Sally looked on, disinterested and excluded, already convinced Levy was a waste of time as a witness or a suspect.

‘As coordinator of the Neighbourhood Watch, you no doubt keep an eye on things, look out for strangers in the street, keep a watch on your neighbours’ houses when they’re at work and you’re at home alone … I’m sorry,’ Sean finished with an insincere smile, ‘I’ve made an assumption you’re retired.’

‘I am,’ Levy told him, straightening his back as if he was proud of his retired status, although Sean could tell it was killing him, knowing that he’d passed his usefulness sell-by-date.

‘And did you?’ Sean asked.

‘Did I what?’ Levy was struggling to keep up with the conversation, his pink face growing redder with anger and frustration.

‘See anything or anyone in the street the last few days that made you suspicious?’

‘I don’t spend all my time looking out of the window,’ Levy protested.

‘But when you hear something, like a car coming or going, you do,’ Sean suggested.

Levy grew more flustered. ‘Sometimes … maybe … I don’t know, not really.’

‘But you heard us arrive earlier and you watched us through the window. So you like to keep an eye on the comings and goings of the street, yes?’

‘What’s the point of all of this?’ Levy snapped. ‘I know nothing about the woman across the street’s disappearance. I didn’t hear anything and I didn’t see anything.’

Sean studied him in silence for as long as he felt Levy could stand. ‘OK,’ he said finally. ‘Just one more thing. Did anyone ever arrive at the Russells’ house after Mr Russell had left for work but before Mrs Russell set off?’

‘Not that I noticed.’ Levy answered with his eyes closed as if he could somehow block Sean out of his consciousness.

‘Did they ever argue or fight that you know of?’ Sean continued.

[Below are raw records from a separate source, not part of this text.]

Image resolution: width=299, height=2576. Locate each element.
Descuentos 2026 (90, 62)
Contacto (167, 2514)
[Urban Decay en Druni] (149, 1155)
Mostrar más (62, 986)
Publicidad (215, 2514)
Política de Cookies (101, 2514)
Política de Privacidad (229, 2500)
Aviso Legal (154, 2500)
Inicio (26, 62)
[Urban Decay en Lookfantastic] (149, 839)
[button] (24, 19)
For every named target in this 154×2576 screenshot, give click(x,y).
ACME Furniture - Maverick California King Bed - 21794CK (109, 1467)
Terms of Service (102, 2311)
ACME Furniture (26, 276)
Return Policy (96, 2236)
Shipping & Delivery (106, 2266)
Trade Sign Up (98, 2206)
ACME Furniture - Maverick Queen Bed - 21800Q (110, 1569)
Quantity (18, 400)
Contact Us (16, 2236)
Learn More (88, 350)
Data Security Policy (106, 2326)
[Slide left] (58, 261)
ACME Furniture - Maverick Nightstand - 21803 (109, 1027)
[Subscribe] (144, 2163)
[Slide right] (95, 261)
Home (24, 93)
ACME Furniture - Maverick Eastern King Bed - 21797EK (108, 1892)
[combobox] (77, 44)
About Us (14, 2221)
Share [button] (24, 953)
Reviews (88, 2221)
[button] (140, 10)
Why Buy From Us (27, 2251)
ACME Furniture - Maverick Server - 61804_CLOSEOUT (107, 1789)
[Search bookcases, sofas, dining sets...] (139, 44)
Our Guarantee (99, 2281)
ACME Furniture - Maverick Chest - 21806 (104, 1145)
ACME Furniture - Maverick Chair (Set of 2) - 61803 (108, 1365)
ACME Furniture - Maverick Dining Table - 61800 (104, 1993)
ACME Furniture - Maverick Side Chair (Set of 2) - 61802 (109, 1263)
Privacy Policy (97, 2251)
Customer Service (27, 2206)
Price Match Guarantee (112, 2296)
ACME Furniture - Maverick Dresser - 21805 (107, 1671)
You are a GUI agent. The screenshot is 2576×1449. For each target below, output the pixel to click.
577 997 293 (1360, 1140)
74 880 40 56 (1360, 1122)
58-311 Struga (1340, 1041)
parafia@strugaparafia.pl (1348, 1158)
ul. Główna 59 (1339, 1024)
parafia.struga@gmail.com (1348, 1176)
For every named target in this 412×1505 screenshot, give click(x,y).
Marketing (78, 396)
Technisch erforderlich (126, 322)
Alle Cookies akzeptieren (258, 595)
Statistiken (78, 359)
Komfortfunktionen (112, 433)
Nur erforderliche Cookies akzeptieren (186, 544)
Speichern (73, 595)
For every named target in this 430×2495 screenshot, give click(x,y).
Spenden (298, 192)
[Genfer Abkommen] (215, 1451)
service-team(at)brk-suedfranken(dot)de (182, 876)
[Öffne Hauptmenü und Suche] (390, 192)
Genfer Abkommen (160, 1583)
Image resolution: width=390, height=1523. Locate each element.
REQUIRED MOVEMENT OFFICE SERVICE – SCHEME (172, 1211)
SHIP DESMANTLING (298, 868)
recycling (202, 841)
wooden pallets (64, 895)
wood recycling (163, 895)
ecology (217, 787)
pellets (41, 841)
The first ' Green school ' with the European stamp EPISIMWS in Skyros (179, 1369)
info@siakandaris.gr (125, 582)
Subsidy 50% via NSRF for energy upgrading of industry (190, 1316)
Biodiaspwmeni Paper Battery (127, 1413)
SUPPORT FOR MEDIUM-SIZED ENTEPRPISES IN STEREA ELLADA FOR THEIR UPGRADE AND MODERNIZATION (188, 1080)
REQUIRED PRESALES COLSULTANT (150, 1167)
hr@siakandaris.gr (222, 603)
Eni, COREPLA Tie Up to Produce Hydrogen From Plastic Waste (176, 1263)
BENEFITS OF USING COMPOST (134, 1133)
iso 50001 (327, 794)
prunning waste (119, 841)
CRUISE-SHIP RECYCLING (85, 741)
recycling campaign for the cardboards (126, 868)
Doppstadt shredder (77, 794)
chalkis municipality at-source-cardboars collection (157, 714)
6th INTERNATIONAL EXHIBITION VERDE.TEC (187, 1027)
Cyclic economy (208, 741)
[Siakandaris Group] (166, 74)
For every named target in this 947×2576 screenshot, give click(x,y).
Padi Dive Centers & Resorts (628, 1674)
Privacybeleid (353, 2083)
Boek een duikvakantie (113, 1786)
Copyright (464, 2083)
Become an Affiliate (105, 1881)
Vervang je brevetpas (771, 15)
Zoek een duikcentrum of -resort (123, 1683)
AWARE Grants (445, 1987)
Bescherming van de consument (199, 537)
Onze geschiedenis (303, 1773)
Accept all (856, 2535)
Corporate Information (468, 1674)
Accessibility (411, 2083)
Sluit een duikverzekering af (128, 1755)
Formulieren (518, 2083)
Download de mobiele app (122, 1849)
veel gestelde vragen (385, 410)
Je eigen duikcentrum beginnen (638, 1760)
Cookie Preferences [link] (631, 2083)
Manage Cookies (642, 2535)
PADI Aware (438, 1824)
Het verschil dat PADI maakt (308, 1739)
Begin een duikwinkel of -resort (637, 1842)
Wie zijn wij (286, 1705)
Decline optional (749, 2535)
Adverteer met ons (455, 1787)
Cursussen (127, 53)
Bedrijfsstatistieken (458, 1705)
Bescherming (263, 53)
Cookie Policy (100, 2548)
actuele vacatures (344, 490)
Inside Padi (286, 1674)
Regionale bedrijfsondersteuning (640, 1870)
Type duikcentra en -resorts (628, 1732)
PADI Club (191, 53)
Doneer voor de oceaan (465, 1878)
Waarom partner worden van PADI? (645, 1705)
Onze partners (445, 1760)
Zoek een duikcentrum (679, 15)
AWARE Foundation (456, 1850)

‘No,’ Levy insisted. ‘They’re a decent, quiet couple who keep themselves to themselves. Now please, I’m very busy and I think I’ve helped you as much as I can so—’

‘Of course,’ Sean agreed. Levy opened the door a little too quickly and moved aside, waiting for them to leave. ‘Thanks for your time.’

They walked past him and into the growing darkness. The street was quiet with the onset of night and their words would travel too far if they spoke outside, so they waited until they were back in the car. Sally spoke first.

‘Do you mind telling me what that was all about?’ she asked. ‘Given that I doubt even you are seriously considering Levy as a suspect.’

‘Why not? Lives alone, bored out of his skull, nothing to do, nothing to look forward to. The devil finds work for idle hands. He watches her, fantasizes about her until finally he can’t resist it any more so he waits for the husband to go to work and decides to pay Mrs Russell a little visit. But he goes too far and before he knows it he’s a killer. It’s nothing we haven’t seen.’

‘Christ!’ Sally exclaimed. ‘Even if he did fantasize about her – which I doubt – he would never have the balls to try and do something about it. If there’s one thing that terrifies the likes of Levy it’s change. He would never risk upsetting his pointless life.’